--- What is being asked ---
The records below are to be transcribed in full, exactly as given.

Data entries
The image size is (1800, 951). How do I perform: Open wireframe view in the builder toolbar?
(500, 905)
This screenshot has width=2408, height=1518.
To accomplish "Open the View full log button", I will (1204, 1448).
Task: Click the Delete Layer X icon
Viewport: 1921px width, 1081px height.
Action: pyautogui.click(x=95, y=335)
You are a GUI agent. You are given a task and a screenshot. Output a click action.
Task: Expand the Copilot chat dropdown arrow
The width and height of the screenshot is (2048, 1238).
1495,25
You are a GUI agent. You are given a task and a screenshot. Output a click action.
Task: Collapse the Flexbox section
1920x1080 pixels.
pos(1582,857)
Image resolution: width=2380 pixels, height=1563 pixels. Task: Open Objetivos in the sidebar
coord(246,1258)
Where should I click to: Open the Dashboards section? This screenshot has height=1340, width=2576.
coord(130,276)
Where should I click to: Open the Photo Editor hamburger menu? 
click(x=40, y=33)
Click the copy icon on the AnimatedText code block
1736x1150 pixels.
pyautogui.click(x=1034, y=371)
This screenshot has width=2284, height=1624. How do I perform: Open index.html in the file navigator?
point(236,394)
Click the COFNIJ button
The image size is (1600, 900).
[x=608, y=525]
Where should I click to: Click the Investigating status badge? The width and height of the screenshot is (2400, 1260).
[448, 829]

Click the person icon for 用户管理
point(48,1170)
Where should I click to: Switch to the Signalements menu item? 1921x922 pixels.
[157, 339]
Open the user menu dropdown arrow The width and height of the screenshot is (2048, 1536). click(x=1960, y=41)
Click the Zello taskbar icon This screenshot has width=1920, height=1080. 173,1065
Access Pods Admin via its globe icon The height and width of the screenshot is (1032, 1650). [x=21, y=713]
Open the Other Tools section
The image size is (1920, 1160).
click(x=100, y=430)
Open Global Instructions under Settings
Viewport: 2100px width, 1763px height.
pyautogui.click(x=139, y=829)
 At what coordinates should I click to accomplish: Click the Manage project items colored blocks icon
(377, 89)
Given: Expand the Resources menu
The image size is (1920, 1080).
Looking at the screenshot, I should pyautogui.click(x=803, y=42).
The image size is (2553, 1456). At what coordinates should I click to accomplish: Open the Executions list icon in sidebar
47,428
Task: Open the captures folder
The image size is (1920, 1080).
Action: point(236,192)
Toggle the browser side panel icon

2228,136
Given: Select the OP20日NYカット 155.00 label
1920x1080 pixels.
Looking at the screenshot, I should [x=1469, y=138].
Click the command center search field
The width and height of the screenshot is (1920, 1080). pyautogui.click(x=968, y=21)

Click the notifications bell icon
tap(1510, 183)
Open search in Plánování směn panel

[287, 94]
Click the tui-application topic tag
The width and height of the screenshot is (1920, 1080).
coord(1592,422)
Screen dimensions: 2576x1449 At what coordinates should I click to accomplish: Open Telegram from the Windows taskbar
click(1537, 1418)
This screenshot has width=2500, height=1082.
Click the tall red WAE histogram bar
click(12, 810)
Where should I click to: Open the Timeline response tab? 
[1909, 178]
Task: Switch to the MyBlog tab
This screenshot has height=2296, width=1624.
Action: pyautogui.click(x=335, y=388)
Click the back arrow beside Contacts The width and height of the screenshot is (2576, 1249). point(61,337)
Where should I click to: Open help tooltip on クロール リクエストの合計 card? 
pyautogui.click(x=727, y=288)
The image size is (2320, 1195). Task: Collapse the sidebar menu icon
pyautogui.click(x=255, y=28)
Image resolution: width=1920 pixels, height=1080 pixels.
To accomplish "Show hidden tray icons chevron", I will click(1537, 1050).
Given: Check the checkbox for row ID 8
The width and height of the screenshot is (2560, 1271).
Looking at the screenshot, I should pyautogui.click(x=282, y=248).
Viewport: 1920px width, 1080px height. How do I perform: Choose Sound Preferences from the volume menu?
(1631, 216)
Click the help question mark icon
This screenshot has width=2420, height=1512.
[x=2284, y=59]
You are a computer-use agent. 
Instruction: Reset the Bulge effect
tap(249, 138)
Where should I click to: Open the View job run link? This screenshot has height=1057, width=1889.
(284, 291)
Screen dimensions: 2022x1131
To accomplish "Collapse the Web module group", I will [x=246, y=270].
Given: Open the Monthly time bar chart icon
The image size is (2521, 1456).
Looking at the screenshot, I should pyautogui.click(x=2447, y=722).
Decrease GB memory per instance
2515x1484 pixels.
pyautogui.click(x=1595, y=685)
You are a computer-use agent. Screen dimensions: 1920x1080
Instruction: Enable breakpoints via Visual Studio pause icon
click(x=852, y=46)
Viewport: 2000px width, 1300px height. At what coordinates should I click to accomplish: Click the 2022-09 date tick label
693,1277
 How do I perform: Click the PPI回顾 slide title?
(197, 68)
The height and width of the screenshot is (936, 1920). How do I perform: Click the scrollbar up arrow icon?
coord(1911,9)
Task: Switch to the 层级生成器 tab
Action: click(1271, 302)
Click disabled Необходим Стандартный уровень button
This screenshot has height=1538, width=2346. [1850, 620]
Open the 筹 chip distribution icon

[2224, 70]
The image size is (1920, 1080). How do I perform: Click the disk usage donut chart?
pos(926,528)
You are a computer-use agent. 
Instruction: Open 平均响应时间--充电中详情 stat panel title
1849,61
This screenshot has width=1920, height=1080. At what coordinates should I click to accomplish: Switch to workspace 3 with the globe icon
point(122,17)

--- Answer box ---
The image size is (1800, 951). How do I perform: Open wireframe view in the builder toolbar?
(500, 905)
This screenshot has width=2408, height=1518.
To accomplish "Open the View full log button", I will (1204, 1448).
Task: Click the Delete Layer X icon
Viewport: 1921px width, 1081px height.
Action: pyautogui.click(x=95, y=335)
You are a GUI agent. You are given a task and a screenshot. Output a click action.
Task: Expand the Copilot chat dropdown arrow
The width and height of the screenshot is (2048, 1238).
1495,25
You are a GUI agent. You are given a task and a screenshot. Output a click action.
Task: Collapse the Flexbox section
1920x1080 pixels.
pos(1582,857)
Image resolution: width=2380 pixels, height=1563 pixels. Task: Open Objetivos in the sidebar
coord(246,1258)
Where should I click to: Open the Dashboards section? This screenshot has height=1340, width=2576.
coord(130,276)
Where should I click to: Open the Photo Editor hamburger menu? 
click(x=40, y=33)
Click the copy icon on the AnimatedText code block
1736x1150 pixels.
pyautogui.click(x=1034, y=371)
This screenshot has width=2284, height=1624. How do I perform: Open index.html in the file navigator?
point(236,394)
Click the COFNIJ button
The image size is (1600, 900).
[x=608, y=525]
Where should I click to: Click the Investigating status badge? The width and height of the screenshot is (2400, 1260).
[448, 829]

Click the person icon for 用户管理
point(48,1170)
Where should I click to: Switch to the Signalements menu item? 1921x922 pixels.
[157, 339]
Open the user menu dropdown arrow The width and height of the screenshot is (2048, 1536). click(x=1960, y=41)
Click the Zello taskbar icon This screenshot has width=1920, height=1080. 173,1065
Access Pods Admin via its globe icon The height and width of the screenshot is (1032, 1650). [x=21, y=713]
Open the Other Tools section
The image size is (1920, 1160).
click(x=100, y=430)
Open Global Instructions under Settings
Viewport: 2100px width, 1763px height.
pyautogui.click(x=139, y=829)
 At what coordinates should I click to accomplish: Click the Manage project items colored blocks icon
(377, 89)
Given: Expand the Resources menu
The image size is (1920, 1080).
Looking at the screenshot, I should pyautogui.click(x=803, y=42).
The image size is (2553, 1456). At what coordinates should I click to accomplish: Open the Executions list icon in sidebar
47,428
Task: Open the captures folder
The image size is (1920, 1080).
Action: point(236,192)
Toggle the browser side panel icon

2228,136
Given: Select the OP20日NYカット 155.00 label
1920x1080 pixels.
Looking at the screenshot, I should [x=1469, y=138].
Click the command center search field
The width and height of the screenshot is (1920, 1080). pyautogui.click(x=968, y=21)

Click the notifications bell icon
tap(1510, 183)
Open search in Plánování směn panel

[287, 94]
Click the tui-application topic tag
The width and height of the screenshot is (1920, 1080).
coord(1592,422)
Screen dimensions: 2576x1449 At what coordinates should I click to accomplish: Open Telegram from the Windows taskbar
click(1537, 1418)
This screenshot has width=2500, height=1082.
Click the tall red WAE histogram bar
click(12, 810)
Where should I click to: Open the Timeline response tab? 
[1909, 178]
Task: Switch to the MyBlog tab
This screenshot has height=2296, width=1624.
Action: pyautogui.click(x=335, y=388)
Click the back arrow beside Contacts The width and height of the screenshot is (2576, 1249). point(61,337)
Where should I click to: Open help tooltip on クロール リクエストの合計 card? 
pyautogui.click(x=727, y=288)
The image size is (2320, 1195). Task: Collapse the sidebar menu icon
pyautogui.click(x=255, y=28)
Image resolution: width=1920 pixels, height=1080 pixels.
To accomplish "Show hidden tray icons chevron", I will click(1537, 1050).
Given: Check the checkbox for row ID 8
The width and height of the screenshot is (2560, 1271).
Looking at the screenshot, I should pyautogui.click(x=282, y=248).
Viewport: 1920px width, 1080px height. How do I perform: Choose Sound Preferences from the volume menu?
(1631, 216)
Click the help question mark icon
This screenshot has width=2420, height=1512.
[x=2284, y=59]
You are a computer-use agent. 
Instruction: Reset the Bulge effect
tap(249, 138)
Where should I click to: Open the View job run link? This screenshot has height=1057, width=1889.
(284, 291)
Screen dimensions: 2022x1131
To accomplish "Collapse the Web module group", I will [x=246, y=270].
Given: Open the Monthly time bar chart icon
The image size is (2521, 1456).
Looking at the screenshot, I should pyautogui.click(x=2447, y=722).
Decrease GB memory per instance
2515x1484 pixels.
pyautogui.click(x=1595, y=685)
You are a computer-use agent. Screen dimensions: 1920x1080
Instruction: Enable breakpoints via Visual Studio pause icon
click(x=852, y=46)
Viewport: 2000px width, 1300px height. At what coordinates should I click to accomplish: Click the 2022-09 date tick label
693,1277
 How do I perform: Click the PPI回顾 slide title?
(197, 68)
The height and width of the screenshot is (936, 1920). How do I perform: Click the scrollbar up arrow icon?
coord(1911,9)
Task: Switch to the 层级生成器 tab
Action: click(1271, 302)
Click disabled Необходим Стандартный уровень button
This screenshot has height=1538, width=2346. [1850, 620]
Open the 筹 chip distribution icon

[2224, 70]
The image size is (1920, 1080). How do I perform: Click the disk usage donut chart?
pos(926,528)
You are a computer-use agent. 
Instruction: Open 平均响应时间--充电中详情 stat panel title
1849,61
This screenshot has width=1920, height=1080. At what coordinates should I click to accomplish: Switch to workspace 3 with the globe icon
point(122,17)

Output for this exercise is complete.